If students were allowed to bring cellphones to school, the kids at PS 185 would have the best signal in town.
But that’s no consolation to parents and elected officials, who are furious over the unannounced Jan. 3 placement of a Verizon antenna tower atop a Ridge Boulevard building across the street from the school.
“This is new technology. When cigarettes first came out, doctors were on TV smoking them,” PS 185 parent Evans Kotsis told The Brooklyn Paper. “Now we know better.”
Kotsis, who has two children in the school, added, “We don’t want our kids to be guinea pigs in this.”
Cellphone towers have been a controversial issue in Bay Ridge for years, though there is no scientific proof that signals from their transmitters are harmful. Nonetheless, many residents are angry about a new antenna so close to a school.
“There was no form of communication with either the parents or the principal,” said Tressa Kabbez, co-president of PS185’s Parent Teacher Association. “We’re going to go after Verizon. We’re mobilizing parents in the school.”
So far, the mobilization is working.
“We’ve been inundated with calls,” said Josephine Beckmann, district manager of Community Board 10. Beckmann noted that two other schools — Adelphi Academy and the Dimitrios & Georgios Kaloidis School — are also a block away from the new antenna array at the corner of 87th Street.

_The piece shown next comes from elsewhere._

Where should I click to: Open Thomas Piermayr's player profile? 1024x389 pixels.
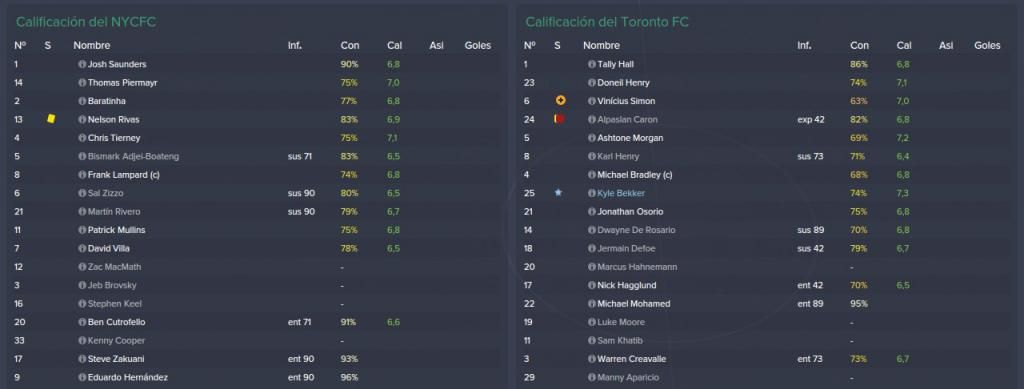point(122,83)
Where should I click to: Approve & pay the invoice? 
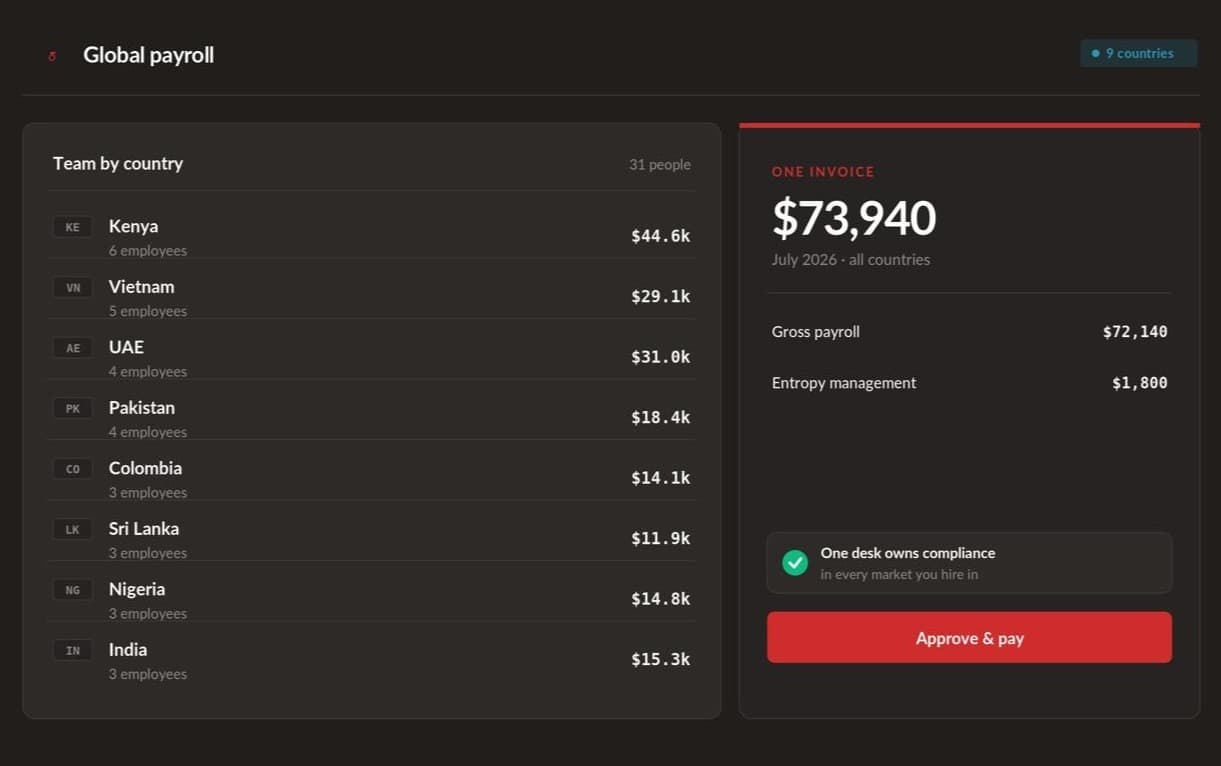coord(969,638)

On Monday, the board voted to send a letter protesting the tower placement.
It isn’t the first time the area has faced this issue.
“We were supposed to get a cellphone tower two years ago, right after the St. Anselm situation,” said Kabbez, a reference to the attempted installation of Sprint/Nextel transmitters across the street from the St. Anselm School on 83rd Street and Fourth Avenue, which was met with neighborhood protests that convinced the company to look for another site.
“We had a meeting and they told us they weren’t going to put one up. We didn’t realize they meant ‘For now,’” Kabbez continued.
And Bay Ridge should brace for at least four more cell towers in the near future, says Beckmann, including antenna arrays at 610 Ovington Ave., 8224 13th Ave., 319 94th St., and 7101 Shore Rd. That last address will be directly across from Xaverian HS.
Owners of buildings typically net $2,000 a month in rent from cellphone companies.
David Samberg, a spokesperson for Verizon, said that the signal from the transmitters poses no risk and is only as strong as that of a radio.